Daugherty kicked off product development with Fine Healing Goods’ tinctures, which it calls Wellness Drops. The brand sells Lemon Wellness Drops and Original Wellness Drops with 600 and 1,000 milligrams of full-spectrum CBD. Recognizing that the regulatory landscape around ingestible products remains hazy, Daugherty decided to add topical products to Fine Healing Goods’ assortment. Its topical range has Hypoallergenic Body Cream, Nourishing Body Cream, Restorative Himalayan Bath Soak and Soothing Body Exfoliant. Fine Healing Goods’ prices run from $35 to $115.

“I have two babies at the same time, but babies come when they are ready. We’ve been trying for 12 years, and it happened when it happened. They are both intertwined. She was the reason this company came about.”

The creams contain 100 milligrams of CBD per ounce, a high dosage relative to beauty products from leading CBD brands. “We wanted something strong to feel the relief. With topicals, it’s more about pain relief than mental relief,” says Daugherty, noting that her husband Deaglan was originally introduced to CBD to address his arthritis. “When I go to shows, the products speak for themselves. I have people who say, ‘How much can this really work?’ They put it on their backs, and come back 30 minutes later and say, ‘How can I buy this magical elixir?’”
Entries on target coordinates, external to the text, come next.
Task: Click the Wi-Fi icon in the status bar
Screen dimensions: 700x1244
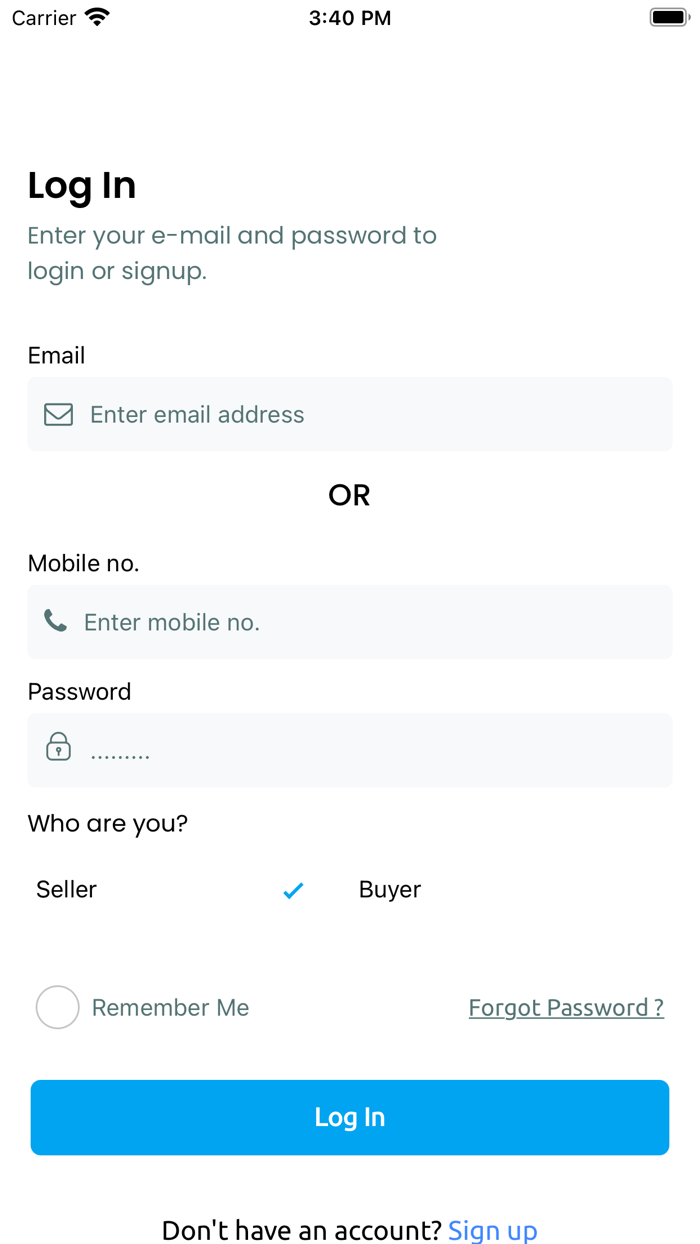Action: 97,16
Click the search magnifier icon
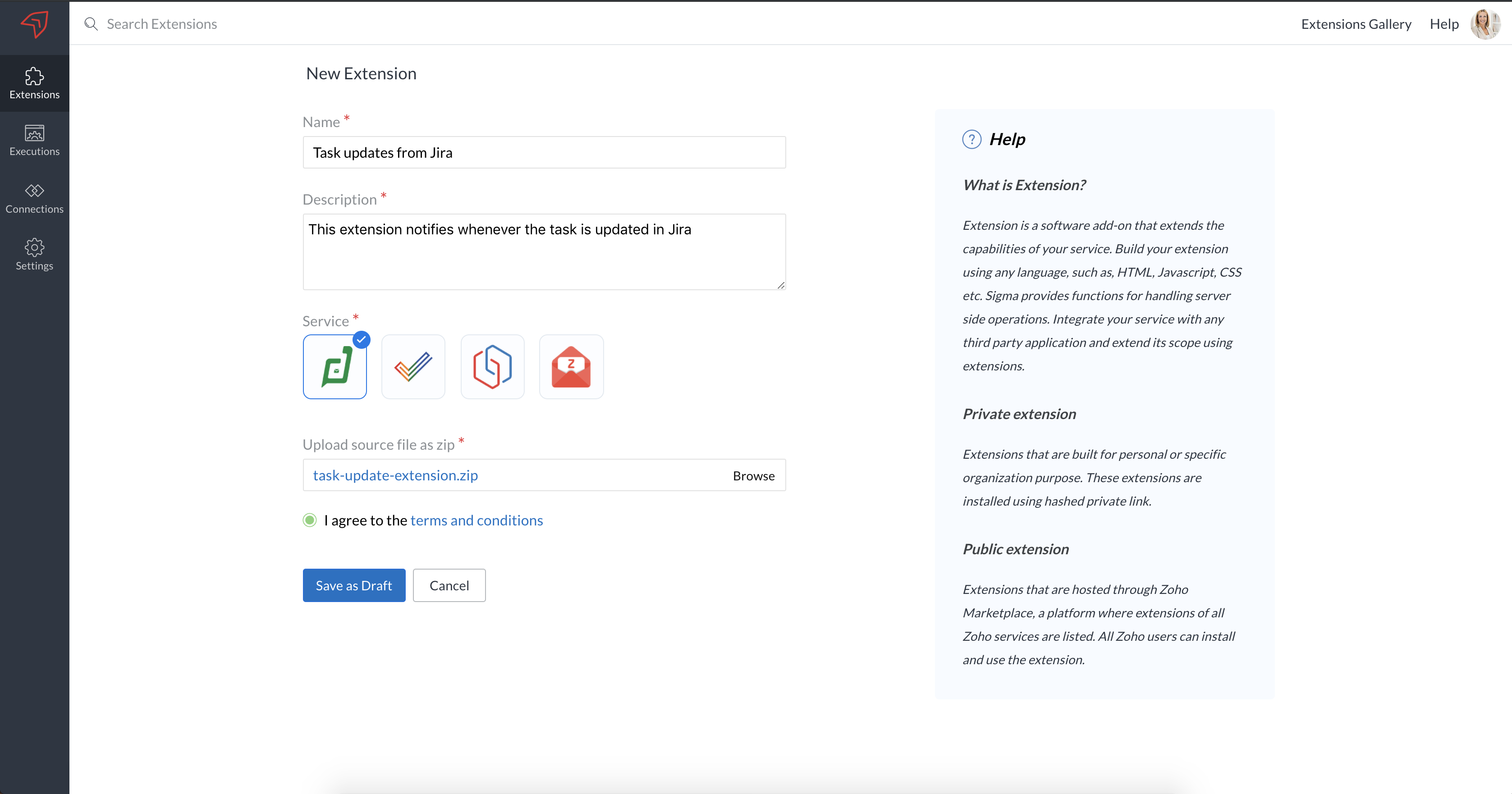The width and height of the screenshot is (1512, 794). click(91, 24)
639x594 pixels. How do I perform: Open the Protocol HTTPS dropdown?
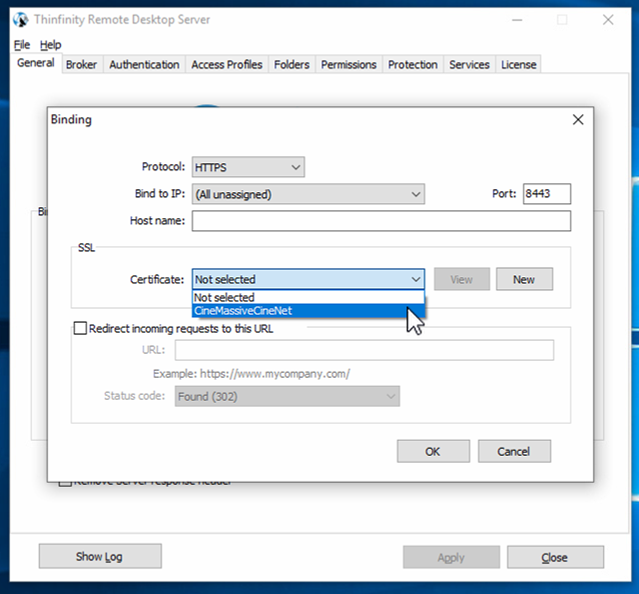[248, 167]
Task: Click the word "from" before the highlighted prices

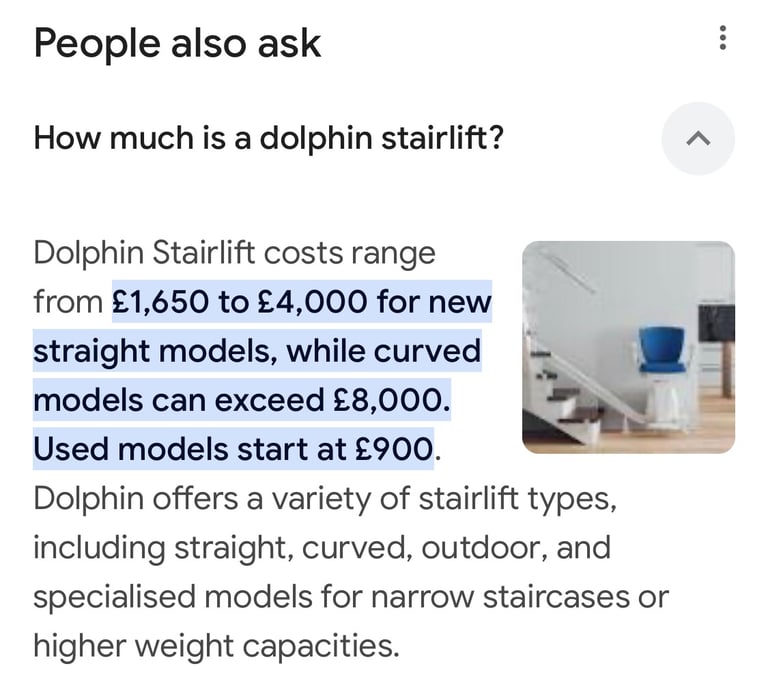Action: (x=68, y=302)
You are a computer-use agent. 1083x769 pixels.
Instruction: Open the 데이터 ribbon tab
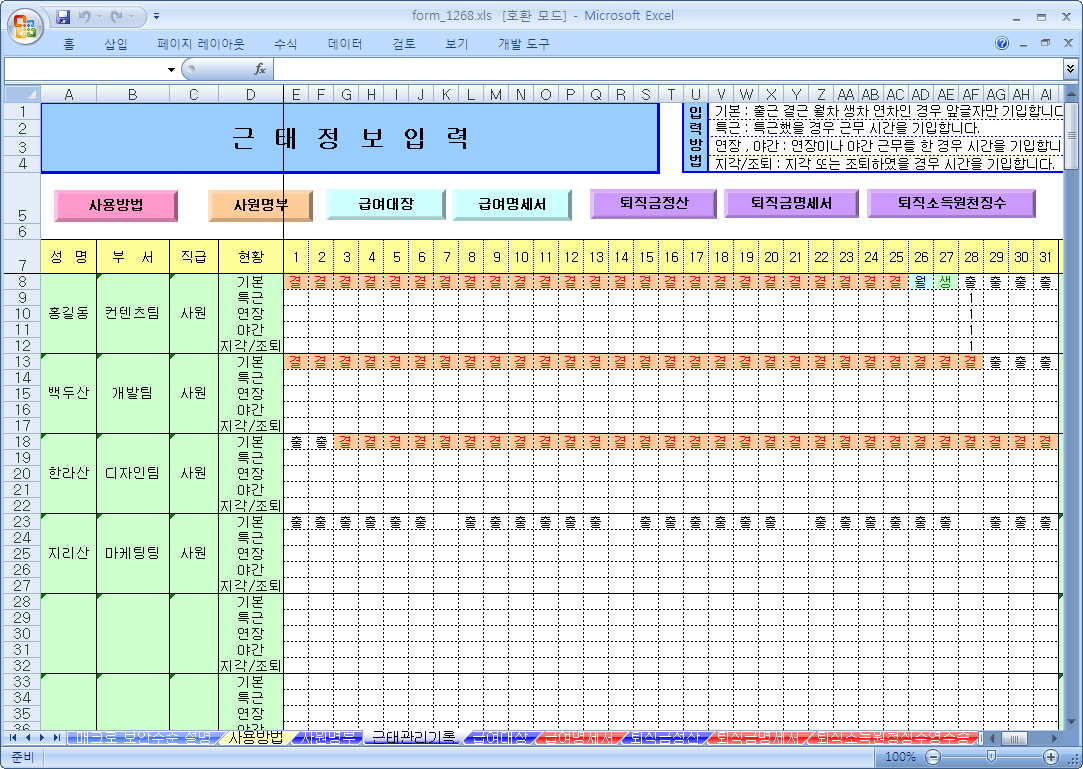point(345,44)
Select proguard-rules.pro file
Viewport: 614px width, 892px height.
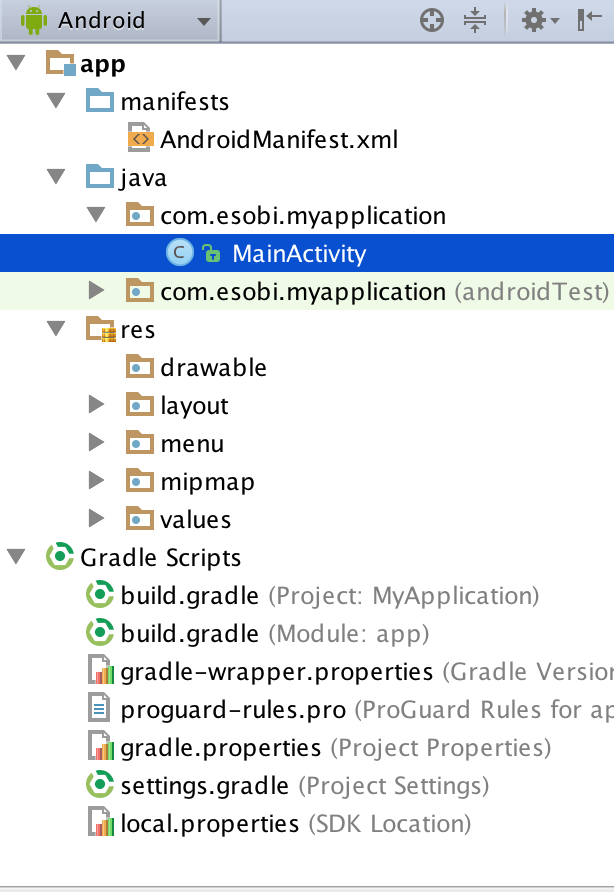[x=233, y=709]
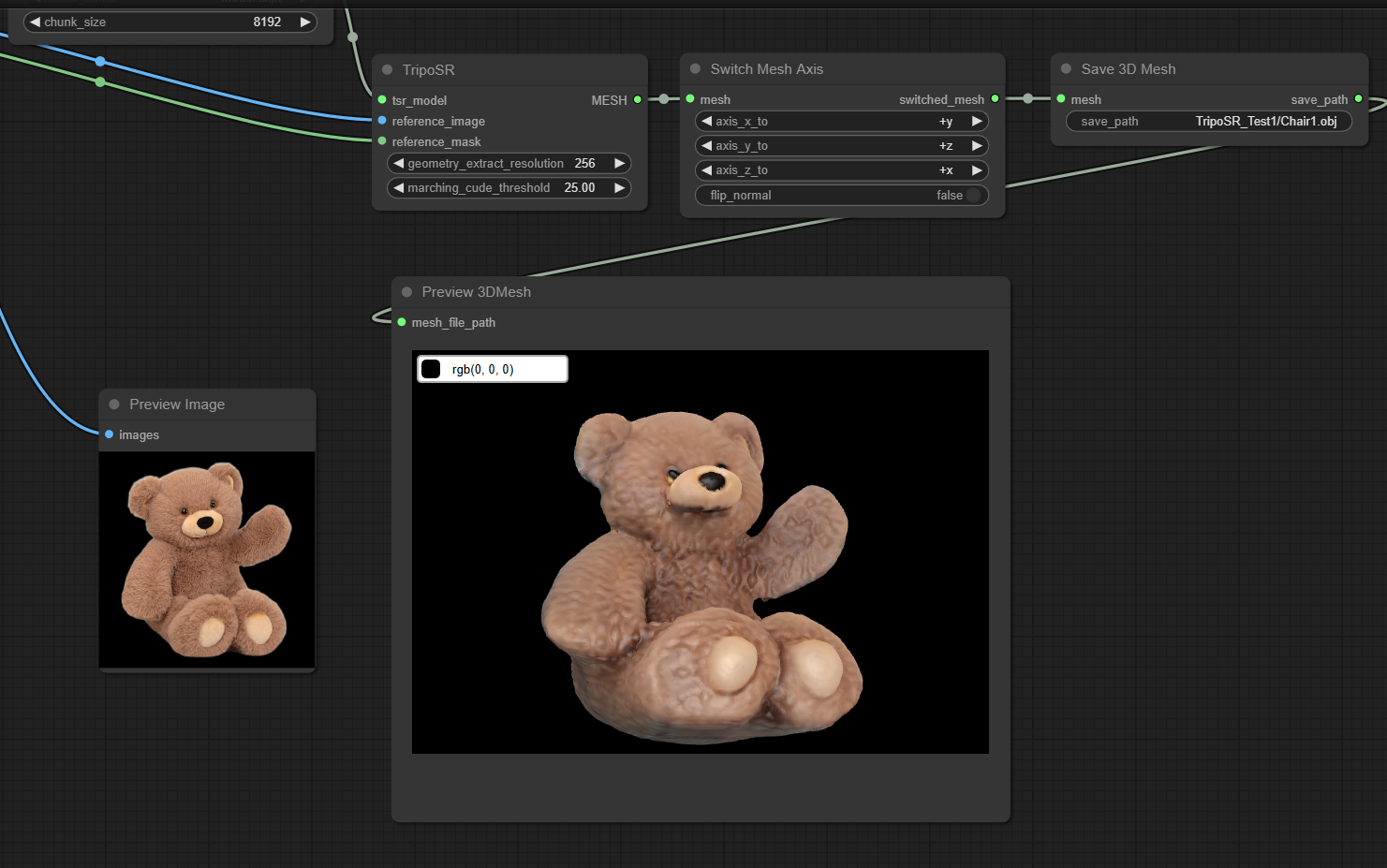
Task: Click the save_path text field
Action: [1208, 122]
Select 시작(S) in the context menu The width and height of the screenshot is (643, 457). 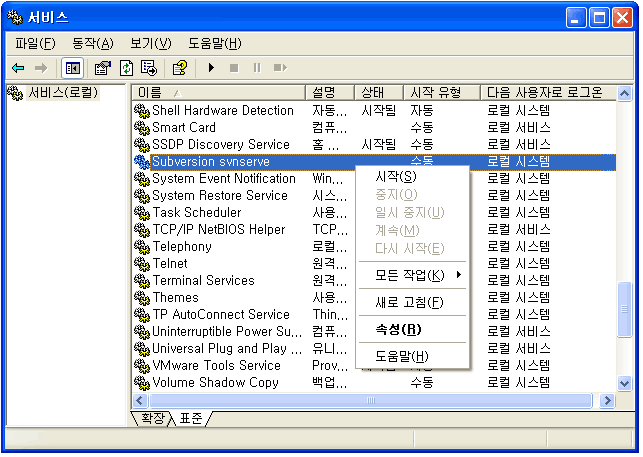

To start, Daugherty’s distribution plan was to pursue shops by herself and be very careful that the shops were as intentional as she was about Fine Healing Goods. She’s still selective about retail partners, but realized she needed outside assistance once big chains reached out to the brand. Daugherty hired the Mia Simone Beauty Group to steward Fine Healing Goods’ distribution push. The brand is in talks with a distributor in the United Kingdom to expand beyond the United States.

Fine Healing Goods
Fine Healing Goods is on course to cross $1 million in sales during its first year on the market.

“Anthropologie is our first large retailer, and we are really proud of that. That was my goal to, within a year, work with Anthropologie, and here we are in their stores five months after launching. I was giddy when I got the PO,” says Daugherty. Now, she has new goals. Daugherty is out to make Fine Healing Goods a household name. Even though the CBD market is crowded, she’s confident it stands out. Speaking of the market, Daugherty says, “I truly believe that the cream will rise to the top over the next 24 months, and I think that’s already happening.”

Setting aside its market potential, Fine Healing Goods has been a personal triumph. While its genesis was at moment of anguish during a long infertility battle, Daugherty has survived that anguish to become adoptive mother to baby Charlotte Jane this month. “I have two babies at the same time, but babies come when they are ready. We’ve been trying for 12 years, and it happened when it happened,” she says. “They are both intertwined. She was the reason this company came about.”